The delay observed between the onset of the perturbation and the onset of the ATF response remains unexplained. One possibility is that the stretch is taken up by the muscle fibres before the tendon tension is reduced. Another possibility is that the delay results from the mechanical coupling between the functional joint and the ankle joint. It is notable that a much shorter delay of 4 ms between the ankle perturbation and ATF response with this device has been observed during sitting, with the foot firmly connected to a robotic pedal (Grey MJ unpublished observations). Irrespective of the mechanism responsible for this delay, conclusions about changes in the Achilles' tendon force within a few milliseconds of the perturbation and, consequently, changes in proprioceptor firing rates, cannot be presumed based on the output of this device. Like all in vivo estimates of muscle–tendon tension (e.g. buckle, optic fibre, ultrasound) the tendon clamp transducer has limited accuracy. In the present study, the peak ATF was very well correlated with the treadmill inclination and control step soleus EMG and the ATF transducer was sufficiently accurate to provide a reliable estimate of the magnitude of the unloading response.

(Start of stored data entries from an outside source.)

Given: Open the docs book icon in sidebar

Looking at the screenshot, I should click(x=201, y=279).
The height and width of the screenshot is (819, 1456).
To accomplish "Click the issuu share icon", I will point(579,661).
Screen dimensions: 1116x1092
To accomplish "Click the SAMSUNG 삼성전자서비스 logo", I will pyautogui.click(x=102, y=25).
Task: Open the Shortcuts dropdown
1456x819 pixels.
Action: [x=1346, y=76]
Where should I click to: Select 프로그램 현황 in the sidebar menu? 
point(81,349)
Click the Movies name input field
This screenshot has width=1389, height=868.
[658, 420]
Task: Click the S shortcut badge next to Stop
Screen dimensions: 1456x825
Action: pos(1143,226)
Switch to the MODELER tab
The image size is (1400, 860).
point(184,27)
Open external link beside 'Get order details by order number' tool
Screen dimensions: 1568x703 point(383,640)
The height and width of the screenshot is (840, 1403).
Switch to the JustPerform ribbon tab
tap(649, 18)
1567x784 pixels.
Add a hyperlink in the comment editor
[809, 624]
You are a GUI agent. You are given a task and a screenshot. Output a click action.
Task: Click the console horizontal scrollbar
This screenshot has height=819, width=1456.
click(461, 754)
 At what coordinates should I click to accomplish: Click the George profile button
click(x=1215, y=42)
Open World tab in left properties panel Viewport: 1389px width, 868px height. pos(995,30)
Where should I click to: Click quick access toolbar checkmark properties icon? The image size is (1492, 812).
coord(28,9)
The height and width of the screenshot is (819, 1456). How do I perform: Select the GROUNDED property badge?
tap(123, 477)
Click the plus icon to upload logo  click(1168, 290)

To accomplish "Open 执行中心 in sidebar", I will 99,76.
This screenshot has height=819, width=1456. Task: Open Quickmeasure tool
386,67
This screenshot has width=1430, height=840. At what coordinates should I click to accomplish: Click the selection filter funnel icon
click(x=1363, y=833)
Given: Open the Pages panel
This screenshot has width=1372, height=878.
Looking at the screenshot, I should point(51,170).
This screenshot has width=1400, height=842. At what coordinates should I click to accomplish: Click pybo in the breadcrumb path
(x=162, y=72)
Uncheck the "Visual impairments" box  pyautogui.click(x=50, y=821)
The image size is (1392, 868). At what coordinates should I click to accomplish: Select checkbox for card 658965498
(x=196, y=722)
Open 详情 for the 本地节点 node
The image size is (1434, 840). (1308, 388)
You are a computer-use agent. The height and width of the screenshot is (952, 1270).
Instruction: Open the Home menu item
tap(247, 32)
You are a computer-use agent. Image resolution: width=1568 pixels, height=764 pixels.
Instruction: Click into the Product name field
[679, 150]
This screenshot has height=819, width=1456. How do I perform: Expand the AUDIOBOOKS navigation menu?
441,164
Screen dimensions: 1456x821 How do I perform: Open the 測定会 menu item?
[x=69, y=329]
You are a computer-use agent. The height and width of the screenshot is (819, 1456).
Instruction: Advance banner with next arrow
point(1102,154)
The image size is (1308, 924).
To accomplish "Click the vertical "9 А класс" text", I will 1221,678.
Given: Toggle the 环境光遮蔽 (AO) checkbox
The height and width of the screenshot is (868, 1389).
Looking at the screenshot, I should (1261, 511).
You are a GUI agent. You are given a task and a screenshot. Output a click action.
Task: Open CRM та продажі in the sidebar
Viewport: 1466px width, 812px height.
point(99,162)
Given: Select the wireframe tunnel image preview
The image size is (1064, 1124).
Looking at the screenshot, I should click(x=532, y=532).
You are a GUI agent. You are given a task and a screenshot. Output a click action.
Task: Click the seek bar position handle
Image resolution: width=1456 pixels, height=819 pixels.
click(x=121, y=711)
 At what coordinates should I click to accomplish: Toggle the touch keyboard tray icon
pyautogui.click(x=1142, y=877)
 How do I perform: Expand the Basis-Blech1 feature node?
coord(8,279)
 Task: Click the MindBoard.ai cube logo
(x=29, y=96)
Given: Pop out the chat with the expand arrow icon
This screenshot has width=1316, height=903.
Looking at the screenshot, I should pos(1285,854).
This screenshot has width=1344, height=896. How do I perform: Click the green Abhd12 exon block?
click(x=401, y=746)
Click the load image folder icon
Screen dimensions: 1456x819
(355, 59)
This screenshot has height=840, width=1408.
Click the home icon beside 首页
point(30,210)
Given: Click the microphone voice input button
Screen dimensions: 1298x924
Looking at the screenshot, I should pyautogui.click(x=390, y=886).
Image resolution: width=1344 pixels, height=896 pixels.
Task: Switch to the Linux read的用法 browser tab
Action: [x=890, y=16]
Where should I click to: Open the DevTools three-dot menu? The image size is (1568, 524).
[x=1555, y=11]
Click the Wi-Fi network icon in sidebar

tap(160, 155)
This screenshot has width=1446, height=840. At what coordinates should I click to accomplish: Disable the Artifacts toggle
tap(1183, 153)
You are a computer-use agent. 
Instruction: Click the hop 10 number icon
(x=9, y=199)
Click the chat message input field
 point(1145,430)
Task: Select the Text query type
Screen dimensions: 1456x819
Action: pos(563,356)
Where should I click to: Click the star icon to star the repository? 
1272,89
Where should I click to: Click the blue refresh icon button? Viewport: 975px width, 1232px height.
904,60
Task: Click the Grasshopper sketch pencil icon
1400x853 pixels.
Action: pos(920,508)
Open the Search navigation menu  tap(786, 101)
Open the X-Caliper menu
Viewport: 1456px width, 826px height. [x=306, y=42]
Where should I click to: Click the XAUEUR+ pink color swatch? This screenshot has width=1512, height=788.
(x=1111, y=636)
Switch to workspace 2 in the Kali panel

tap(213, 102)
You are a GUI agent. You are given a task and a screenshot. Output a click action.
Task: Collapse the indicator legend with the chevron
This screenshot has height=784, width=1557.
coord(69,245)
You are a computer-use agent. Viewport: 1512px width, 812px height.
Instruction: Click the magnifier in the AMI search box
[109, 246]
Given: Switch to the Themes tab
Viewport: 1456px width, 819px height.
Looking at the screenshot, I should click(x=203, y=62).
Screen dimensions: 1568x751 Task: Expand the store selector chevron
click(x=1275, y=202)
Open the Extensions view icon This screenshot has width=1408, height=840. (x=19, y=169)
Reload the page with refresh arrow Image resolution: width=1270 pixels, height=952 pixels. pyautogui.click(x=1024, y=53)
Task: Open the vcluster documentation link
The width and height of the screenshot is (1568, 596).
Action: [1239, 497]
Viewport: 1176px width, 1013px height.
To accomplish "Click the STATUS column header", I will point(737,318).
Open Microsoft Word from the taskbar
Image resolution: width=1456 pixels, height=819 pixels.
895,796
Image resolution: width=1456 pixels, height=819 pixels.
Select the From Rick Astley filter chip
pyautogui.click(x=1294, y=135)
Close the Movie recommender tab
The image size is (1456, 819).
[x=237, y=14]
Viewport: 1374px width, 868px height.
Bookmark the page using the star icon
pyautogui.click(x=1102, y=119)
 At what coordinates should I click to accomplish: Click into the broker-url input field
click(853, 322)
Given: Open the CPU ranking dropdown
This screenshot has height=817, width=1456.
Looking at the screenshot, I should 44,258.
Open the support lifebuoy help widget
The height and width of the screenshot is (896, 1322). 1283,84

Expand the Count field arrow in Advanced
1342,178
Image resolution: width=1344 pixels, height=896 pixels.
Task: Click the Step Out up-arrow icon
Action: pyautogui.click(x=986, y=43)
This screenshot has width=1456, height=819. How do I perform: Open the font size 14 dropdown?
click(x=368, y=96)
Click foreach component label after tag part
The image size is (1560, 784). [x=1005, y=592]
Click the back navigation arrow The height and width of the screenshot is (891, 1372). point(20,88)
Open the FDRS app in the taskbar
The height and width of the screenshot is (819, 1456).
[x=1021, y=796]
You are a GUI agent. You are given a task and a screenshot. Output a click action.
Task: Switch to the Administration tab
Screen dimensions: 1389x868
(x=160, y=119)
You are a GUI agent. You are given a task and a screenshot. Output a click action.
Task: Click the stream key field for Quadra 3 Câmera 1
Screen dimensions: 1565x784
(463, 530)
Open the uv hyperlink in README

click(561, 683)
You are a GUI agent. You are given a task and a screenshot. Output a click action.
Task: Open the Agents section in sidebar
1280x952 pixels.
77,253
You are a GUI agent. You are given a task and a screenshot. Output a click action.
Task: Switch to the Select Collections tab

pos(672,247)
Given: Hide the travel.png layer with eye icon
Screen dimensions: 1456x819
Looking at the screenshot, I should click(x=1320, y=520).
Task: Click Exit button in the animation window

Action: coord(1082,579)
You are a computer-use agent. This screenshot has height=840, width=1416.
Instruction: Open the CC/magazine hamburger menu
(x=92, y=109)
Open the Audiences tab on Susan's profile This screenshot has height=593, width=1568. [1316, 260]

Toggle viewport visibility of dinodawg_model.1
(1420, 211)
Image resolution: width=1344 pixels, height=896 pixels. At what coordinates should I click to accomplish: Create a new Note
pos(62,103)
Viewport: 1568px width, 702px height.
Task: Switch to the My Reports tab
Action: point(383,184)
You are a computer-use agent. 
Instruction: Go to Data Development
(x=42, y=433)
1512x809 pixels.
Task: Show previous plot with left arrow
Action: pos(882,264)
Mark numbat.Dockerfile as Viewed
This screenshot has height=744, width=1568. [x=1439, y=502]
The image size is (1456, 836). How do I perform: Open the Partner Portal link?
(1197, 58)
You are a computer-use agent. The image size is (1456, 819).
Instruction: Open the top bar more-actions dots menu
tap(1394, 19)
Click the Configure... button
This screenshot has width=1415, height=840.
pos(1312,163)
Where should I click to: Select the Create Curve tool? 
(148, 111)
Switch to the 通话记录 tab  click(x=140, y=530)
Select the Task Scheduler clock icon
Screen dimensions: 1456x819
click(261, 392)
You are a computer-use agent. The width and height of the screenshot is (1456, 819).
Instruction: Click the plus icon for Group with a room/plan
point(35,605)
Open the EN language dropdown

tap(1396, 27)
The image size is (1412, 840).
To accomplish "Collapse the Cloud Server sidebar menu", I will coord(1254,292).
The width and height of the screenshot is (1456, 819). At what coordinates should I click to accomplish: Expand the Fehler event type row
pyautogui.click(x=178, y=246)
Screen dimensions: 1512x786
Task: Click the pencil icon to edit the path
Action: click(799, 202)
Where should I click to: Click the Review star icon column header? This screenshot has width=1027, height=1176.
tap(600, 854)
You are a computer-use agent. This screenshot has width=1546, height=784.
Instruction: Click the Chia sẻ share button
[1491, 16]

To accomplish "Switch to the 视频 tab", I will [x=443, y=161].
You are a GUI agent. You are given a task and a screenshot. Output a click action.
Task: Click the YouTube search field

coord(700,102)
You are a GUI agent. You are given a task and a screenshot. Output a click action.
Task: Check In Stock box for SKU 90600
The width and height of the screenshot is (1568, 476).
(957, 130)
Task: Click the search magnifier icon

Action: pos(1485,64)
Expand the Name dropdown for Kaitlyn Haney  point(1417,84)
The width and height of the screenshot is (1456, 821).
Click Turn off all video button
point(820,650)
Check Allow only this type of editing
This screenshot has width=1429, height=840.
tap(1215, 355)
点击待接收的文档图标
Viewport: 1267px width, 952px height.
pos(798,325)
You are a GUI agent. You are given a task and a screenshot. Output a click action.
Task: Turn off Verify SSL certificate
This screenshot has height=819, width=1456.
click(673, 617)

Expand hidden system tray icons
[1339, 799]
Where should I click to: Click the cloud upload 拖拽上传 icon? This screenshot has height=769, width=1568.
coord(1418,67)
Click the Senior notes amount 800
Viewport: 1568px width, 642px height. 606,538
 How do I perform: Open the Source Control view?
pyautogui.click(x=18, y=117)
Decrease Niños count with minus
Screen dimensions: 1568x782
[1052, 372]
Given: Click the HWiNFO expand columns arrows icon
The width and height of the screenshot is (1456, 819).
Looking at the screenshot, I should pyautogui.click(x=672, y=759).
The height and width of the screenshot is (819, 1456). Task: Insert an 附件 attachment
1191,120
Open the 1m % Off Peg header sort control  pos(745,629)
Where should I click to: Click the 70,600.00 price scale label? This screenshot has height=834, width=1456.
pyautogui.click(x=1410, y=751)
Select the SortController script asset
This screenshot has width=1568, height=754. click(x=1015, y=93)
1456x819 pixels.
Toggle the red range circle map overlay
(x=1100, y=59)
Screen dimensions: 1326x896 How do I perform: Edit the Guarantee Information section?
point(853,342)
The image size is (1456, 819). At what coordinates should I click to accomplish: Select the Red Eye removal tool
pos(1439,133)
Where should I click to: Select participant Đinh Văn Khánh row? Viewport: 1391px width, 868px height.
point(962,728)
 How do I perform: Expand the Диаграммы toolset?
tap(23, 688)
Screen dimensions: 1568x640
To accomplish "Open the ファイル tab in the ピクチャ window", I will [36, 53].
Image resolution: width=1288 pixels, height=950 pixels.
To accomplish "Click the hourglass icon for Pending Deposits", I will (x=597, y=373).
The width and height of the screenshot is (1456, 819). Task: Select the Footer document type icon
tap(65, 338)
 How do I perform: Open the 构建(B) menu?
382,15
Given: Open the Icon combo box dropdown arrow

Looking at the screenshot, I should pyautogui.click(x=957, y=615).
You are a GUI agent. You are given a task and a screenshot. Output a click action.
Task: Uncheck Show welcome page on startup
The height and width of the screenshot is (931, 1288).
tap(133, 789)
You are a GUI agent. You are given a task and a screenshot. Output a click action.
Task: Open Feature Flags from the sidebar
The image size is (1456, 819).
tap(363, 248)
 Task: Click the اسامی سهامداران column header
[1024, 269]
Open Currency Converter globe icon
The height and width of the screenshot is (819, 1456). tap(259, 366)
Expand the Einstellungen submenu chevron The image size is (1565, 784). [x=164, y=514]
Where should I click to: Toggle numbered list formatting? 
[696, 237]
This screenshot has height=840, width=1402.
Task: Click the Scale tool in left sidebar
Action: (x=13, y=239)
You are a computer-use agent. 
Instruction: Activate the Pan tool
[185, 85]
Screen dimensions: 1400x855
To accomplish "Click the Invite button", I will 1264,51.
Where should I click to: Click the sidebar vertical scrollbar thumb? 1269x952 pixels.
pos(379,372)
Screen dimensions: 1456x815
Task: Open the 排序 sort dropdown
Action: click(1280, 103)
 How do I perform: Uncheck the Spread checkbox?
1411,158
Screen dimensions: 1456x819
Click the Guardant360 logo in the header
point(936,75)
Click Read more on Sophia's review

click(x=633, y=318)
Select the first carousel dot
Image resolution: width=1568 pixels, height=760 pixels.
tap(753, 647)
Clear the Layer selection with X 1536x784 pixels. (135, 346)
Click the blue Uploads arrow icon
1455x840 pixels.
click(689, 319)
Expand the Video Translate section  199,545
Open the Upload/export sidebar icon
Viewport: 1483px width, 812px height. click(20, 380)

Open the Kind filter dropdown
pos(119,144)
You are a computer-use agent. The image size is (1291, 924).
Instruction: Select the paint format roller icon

In all cases, a decrease in the Achilles' tendon force was observed following the rapid plantar flexion, but the magnitude of the decrease was sometimes small and it was frequently variable. It is possible that some of the decrease in tension observed with this transducer may relate to muscle properties, although it is not possible to discern this possibility with the present study. Further investigation with in vivo measures of the muscle–tendon mechanics during an unloading perturbation is required to address this issue. The variability in the AFT decline is most likely to reflect the mechanics of the coupling between the transducer and the Achilles' tendon rather than the real tension of the muscle–tendon complex. Nevertheless, the decrease in ATF following the perturbation was well correlated with the soleus unload response in most subjects.

The 4% change in treadmill inclination produced very small changes in the ankle trajectory and negligible changes in perceived effort; however, a supraspinal contribution to the changes in soleus EMG magnitude with treadmill inclination cannot be ruled out with the present protocol. This also means that spindle feedback cannot be conclusively ruled out as a contributor to the locomotor EMG. Changes in descending drive will produce changes in both α- and γ-motoneuronal excitation, therefore it is conceivable that changes in fusimotor excitability could compensate for the ankle kinematics such that spindle feedback could increase or decrease, respectively, when the ramp is inclined or declined.

The present results provide compelling, albeit indirect, evidence that it is the removal of force feedback that is primarily responsible for the decrease in the late stance phase soleus EMG following the plantar flexion perturbation. This suggests that tendon organ feedback via an excitatory group Ib pathway contributes to the late stance phase enhancement of the soleus muscle activity.